So the pain/itching variables only go by patient, so we can’t figure out which samples are in pain/itching.
exp.data<-synTableQuery('select * from syn20449214 where tumorType=\'Cutaneous Neurofibroma\'')$asDataFrame()
data.with.var<-exp.data%>%left_join(full.tab,by='specimenID')
#now compute the correlation with size for each transcript...?
gene.cors=data.with.var%>%group_by(Symbol)%>%mutate(corVal=cor(zScore,Length_in_mm))
top.genes=select(gene.cors,corVal)%>%distinct()%>%arrange(desc(corVal))%>%select(Symbol)
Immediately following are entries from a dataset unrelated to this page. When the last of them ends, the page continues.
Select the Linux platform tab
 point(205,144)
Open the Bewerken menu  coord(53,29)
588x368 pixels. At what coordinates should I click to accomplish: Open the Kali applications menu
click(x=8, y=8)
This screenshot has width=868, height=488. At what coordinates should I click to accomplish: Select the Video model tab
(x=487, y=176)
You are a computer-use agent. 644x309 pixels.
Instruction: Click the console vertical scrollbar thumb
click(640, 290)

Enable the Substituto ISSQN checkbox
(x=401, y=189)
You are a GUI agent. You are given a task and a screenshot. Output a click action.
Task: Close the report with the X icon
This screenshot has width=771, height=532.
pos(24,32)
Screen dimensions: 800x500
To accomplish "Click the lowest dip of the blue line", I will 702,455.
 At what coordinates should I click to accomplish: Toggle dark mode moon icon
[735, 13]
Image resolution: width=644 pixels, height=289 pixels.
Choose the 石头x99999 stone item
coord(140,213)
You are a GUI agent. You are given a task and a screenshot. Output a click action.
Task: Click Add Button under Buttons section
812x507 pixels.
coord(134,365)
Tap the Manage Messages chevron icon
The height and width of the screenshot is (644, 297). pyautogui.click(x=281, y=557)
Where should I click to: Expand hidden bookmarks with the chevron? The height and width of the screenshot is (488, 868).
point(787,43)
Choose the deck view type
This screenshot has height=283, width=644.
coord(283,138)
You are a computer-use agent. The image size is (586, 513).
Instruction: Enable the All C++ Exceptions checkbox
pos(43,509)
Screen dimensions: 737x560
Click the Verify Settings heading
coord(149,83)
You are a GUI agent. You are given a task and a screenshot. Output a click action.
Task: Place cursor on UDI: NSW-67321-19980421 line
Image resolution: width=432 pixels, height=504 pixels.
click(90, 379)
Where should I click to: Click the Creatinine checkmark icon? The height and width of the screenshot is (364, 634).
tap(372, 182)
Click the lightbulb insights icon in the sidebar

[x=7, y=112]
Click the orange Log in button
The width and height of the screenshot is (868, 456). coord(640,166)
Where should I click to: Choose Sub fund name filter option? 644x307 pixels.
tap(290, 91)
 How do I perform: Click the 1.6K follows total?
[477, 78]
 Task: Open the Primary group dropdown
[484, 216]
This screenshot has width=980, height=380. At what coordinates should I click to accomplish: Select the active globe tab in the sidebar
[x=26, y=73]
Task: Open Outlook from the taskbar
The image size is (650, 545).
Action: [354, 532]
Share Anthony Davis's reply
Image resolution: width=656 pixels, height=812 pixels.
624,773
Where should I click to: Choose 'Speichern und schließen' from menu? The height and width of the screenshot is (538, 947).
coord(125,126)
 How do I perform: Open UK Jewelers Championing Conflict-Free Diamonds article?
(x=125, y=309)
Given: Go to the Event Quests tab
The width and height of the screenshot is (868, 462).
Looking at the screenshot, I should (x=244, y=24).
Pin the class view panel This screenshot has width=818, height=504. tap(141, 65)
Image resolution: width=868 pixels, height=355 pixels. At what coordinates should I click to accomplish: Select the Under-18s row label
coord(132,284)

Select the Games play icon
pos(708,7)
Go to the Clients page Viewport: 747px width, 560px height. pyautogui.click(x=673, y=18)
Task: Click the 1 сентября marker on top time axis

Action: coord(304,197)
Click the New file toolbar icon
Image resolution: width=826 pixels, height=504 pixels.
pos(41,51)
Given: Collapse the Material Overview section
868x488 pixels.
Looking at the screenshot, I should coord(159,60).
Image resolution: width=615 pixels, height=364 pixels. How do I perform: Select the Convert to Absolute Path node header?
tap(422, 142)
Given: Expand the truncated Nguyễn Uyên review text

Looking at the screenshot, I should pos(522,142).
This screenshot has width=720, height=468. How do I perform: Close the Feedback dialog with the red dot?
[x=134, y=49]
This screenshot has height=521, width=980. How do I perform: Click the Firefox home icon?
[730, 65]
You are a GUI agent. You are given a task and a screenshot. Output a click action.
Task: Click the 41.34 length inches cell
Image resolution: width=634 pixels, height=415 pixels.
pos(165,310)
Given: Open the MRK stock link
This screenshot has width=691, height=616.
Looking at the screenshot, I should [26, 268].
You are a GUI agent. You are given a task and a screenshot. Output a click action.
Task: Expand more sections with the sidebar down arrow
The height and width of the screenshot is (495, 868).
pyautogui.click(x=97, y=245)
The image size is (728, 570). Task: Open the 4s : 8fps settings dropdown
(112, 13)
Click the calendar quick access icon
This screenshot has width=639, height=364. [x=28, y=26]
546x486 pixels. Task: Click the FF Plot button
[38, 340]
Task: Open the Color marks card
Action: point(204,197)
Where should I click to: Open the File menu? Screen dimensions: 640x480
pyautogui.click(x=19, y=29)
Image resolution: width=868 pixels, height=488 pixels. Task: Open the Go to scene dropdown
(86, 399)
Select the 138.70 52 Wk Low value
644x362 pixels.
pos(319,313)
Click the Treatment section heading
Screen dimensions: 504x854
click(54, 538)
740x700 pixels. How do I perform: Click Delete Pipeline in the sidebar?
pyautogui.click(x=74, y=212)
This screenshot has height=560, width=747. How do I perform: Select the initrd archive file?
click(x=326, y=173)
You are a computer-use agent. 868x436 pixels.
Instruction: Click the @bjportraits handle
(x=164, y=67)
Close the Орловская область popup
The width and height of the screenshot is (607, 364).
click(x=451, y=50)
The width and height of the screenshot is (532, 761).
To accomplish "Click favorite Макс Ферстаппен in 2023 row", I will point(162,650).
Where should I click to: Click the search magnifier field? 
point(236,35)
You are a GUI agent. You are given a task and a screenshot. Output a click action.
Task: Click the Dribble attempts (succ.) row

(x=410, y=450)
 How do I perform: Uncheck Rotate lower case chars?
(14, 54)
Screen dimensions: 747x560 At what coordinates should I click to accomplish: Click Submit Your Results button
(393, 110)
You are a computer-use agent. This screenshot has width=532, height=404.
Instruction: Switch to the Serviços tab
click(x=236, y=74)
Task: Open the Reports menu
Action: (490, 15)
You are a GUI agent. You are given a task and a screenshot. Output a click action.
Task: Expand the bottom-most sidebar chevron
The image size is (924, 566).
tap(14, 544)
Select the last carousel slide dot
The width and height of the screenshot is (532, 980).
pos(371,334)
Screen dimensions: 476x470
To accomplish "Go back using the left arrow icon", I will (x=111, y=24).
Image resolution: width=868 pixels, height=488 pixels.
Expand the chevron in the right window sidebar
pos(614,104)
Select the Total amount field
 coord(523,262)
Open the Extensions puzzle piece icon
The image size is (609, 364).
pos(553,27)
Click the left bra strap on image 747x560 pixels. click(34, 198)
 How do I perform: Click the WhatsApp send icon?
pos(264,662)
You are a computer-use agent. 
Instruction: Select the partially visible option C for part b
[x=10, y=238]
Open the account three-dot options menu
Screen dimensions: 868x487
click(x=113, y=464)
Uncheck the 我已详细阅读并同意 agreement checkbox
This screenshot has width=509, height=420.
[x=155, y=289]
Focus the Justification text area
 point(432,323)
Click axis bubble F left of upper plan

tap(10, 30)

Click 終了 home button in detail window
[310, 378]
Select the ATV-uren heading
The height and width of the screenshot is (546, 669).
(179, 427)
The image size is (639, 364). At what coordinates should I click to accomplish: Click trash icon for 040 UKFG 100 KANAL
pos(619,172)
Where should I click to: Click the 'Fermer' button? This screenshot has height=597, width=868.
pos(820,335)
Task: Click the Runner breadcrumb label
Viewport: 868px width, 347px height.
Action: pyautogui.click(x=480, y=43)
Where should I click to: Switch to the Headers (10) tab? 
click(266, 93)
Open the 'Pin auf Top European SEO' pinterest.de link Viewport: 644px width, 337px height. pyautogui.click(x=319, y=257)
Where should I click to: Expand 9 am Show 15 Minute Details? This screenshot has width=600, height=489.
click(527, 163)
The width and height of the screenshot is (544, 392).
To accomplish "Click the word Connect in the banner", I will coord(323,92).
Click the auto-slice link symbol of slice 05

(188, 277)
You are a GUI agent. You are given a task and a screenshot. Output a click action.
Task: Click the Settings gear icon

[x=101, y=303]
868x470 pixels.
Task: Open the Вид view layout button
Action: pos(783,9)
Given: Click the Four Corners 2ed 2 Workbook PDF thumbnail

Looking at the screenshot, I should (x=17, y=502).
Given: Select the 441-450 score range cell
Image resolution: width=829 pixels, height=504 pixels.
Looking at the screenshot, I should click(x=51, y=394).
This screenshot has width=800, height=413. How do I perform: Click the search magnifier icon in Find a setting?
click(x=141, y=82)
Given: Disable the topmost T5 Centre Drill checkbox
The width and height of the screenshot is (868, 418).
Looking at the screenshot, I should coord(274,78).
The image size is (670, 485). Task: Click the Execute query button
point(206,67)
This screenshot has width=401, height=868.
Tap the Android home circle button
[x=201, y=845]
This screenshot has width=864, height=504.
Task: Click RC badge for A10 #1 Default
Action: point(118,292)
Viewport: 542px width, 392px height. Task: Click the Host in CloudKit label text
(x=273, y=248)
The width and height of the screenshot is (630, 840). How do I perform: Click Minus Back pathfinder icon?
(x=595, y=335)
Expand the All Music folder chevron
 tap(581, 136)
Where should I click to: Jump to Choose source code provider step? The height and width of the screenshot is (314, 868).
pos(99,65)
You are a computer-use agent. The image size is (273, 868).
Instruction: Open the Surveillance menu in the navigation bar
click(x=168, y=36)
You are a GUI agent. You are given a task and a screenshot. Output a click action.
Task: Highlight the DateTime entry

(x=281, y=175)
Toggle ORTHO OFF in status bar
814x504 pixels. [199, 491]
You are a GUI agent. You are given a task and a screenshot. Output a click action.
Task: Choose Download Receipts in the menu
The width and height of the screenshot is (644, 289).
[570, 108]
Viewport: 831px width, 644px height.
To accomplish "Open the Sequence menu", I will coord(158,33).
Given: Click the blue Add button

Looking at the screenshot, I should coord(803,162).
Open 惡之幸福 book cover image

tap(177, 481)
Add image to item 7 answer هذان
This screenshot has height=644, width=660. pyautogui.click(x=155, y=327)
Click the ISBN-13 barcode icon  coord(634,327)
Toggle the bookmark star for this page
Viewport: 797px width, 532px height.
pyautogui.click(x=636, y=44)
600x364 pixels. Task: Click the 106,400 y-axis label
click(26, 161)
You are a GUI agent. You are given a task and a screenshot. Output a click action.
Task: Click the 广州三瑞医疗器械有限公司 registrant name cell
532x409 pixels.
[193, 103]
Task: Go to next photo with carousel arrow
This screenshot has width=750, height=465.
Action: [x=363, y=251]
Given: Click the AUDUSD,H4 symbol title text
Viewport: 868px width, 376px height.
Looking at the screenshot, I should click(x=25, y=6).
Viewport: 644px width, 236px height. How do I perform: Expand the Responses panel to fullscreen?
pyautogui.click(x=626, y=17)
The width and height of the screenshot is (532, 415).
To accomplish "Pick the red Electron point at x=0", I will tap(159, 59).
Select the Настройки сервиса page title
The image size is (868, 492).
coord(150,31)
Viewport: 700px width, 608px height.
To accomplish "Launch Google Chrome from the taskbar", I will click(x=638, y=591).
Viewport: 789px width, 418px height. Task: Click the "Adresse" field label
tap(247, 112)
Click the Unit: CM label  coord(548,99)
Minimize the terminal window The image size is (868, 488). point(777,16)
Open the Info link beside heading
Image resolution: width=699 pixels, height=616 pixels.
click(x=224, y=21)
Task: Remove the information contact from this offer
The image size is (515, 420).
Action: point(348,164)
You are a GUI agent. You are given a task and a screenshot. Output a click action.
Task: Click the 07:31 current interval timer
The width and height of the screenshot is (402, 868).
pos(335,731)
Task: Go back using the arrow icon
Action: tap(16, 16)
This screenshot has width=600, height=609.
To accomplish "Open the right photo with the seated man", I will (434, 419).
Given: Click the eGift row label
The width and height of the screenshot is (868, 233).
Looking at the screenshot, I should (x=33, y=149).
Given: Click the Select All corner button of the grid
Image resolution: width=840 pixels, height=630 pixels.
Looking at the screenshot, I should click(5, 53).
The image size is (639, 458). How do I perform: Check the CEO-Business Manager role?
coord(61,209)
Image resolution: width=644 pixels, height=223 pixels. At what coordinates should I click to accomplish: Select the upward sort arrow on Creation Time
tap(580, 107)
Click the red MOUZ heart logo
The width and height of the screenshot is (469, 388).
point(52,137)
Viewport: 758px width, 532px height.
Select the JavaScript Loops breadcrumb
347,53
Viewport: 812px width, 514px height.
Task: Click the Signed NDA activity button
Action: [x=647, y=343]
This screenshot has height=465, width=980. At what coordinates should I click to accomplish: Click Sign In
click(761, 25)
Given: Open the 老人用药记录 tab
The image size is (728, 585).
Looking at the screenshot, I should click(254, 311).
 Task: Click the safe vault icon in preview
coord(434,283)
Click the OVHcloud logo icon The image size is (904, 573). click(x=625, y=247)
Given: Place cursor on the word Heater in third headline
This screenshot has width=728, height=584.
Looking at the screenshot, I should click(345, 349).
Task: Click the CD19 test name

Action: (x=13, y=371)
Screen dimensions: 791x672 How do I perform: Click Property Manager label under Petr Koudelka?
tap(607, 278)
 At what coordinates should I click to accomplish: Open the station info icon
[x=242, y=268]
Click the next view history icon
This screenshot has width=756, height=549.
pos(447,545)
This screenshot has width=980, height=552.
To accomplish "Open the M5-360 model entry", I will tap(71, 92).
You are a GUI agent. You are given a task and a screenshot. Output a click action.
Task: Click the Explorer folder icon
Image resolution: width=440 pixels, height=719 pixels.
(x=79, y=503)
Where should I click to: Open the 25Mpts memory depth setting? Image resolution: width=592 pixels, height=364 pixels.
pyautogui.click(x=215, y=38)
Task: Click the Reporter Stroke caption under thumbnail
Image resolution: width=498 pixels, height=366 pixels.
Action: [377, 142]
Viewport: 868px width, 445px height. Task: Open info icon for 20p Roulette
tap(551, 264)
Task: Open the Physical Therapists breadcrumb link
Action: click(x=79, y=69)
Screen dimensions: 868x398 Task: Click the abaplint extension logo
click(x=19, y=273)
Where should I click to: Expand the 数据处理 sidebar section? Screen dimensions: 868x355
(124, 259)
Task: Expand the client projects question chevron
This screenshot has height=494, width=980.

## Adding missing grouping variables: `Symbol`
bottom.genes=select(gene.cors,corVal)%>%distinct()%>%arrange(corVal)%>%select(Symbol)
## Adding missing grouping variables: `Symbol`
Now we have the genes most correlated with tumor size
top.genes
## # A tibble: 19,098 x 1
## # Groups: Symbol [19,098]
## Symbol
## <chr>
## 1 AKAP12
## 2 SOCS2
## 3 DAPK2
## 4 SVEP1
## 5 RGL1
## 6 DTX4
## 7 HOXB3
## 8 ADAMTS5
## 9 VPS35L
## 10 ABI3BP
## # … with 19,088 more rows
and the genes least correlated
bottom.genes
## # A tibble: 19,098 x 1
## # Groups: Symbol [19,098]
## Symbol
## <chr>
## 1 DAPL1
## 2 BPNT1
## 3 GSKIP
## 4 RPUSD3
## 5 ZNF707
## 6 IGHMBP2
## 7 WDR12
## 8 IPO13
## 9 MARCH9
## 10 SP6
## # … with 19,088 more rows
Now what do these look like?
ggplot(subset(data.with.var,Symbol%in%c(top.genes$Symbol[1:10])))+geom_point(aes(x=Length_in_mm,y=zScore,col=Symbol,shape=sex))+ggtitle('10 most correlated genes')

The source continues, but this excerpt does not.